Development of a Novel Inhibitor to the Conserved, Developmental Regulator, WDR5, for Treatment of Acute Leukemia.

Abstract

A majority of cases of acute leukemia in infants, as well as a subset of secondary acute leukemia in adults is characterized by translocation of the MLL1 gene to generate an oncogenic MLL1 fusion protein. The MLL1 fusion protein acts to abnormally recruit transcription-promoting mechanisms to target gene loci, including HoxA9 and Meis1. Overexpression of MLL1 gene targets through these mechanisms results in transformation. The MLL1 fusion protein has been found to cooperate with wild-type MLL1 to promote gene expression in leukemia. Wild-type MLL1 is a histone methyltransferase with specificity for H3 at lysine 4 (H3K4). Methyltransferase activity of MLL1 is stimulated through direct association with a conserved complex of proteins, WDR5, RbBP5 and ASH2L. As H3K4 methylation is strongly correlated with transcription activation in MLL1 translocation leukemias, we sought to develop inhibitors for MLL1 methyltransferase activity based on our understanding of MLL1 complex regulation by its constituent components.
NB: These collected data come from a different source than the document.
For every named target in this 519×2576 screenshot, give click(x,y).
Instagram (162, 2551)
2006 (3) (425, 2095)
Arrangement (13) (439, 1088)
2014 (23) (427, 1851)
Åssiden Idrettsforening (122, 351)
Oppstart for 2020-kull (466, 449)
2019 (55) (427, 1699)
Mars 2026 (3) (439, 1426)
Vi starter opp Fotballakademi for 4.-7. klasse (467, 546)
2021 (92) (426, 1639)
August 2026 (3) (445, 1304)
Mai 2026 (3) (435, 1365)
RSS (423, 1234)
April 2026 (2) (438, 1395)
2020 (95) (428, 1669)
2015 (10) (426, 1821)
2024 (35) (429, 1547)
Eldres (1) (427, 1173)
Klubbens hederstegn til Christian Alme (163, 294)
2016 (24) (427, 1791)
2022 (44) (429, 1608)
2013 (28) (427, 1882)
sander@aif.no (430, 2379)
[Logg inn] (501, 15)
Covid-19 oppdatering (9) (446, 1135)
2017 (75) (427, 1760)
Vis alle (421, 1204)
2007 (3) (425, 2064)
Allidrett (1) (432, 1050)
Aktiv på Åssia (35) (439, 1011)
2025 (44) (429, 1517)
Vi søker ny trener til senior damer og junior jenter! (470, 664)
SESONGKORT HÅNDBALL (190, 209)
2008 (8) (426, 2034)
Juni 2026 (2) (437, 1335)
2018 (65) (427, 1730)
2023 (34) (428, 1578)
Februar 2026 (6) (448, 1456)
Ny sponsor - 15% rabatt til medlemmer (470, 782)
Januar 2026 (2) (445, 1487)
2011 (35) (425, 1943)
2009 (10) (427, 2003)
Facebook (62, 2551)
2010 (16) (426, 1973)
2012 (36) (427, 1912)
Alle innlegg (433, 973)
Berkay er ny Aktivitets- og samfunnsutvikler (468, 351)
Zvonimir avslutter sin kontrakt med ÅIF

H3K4 methylation by the wild-type MLL1 complex is essential for expression of HoxA9 and Meis1 as well as transformation in leukemia. This activity is dependent on association between MLL1 and its direct interaction partner, WDR5. To exploit the essential function of this interaction in leukemia, we have used rational design to develop cell-permeable, peptidomimetic inhibitors, MM-102 and MM-401, to the MLL1:WDR5 interaction. We demonstrate that both MM-102 and MM-401 specifically inhibit assembly of MLL1 with WDR5, RbBP5 and ASH2L and block methyltransferase activity of the MLL1 complex. We show that mouse and human leukemia cells, transformed with MLL1 fusion proteins are specifically targeted by MM-401 and treatment with this compound results in differentiation or cell death. We also show that inhibition of the MLL1:WDR5 interaction by MM-401 specifically impairs expression of HoxA9 and Meis1, as well as histone methylation at these loci. These studies show that interaction between MLL1 and WDR5 is essential for expression of HoxA9 and Meis1 in leukemia. This also demonstrates that inhibition of the MLL1:WDR5 interaction has potential utility for treating leukemias with MLL1 rearrangement and our compound MM-401, is a promising lead for future drug development.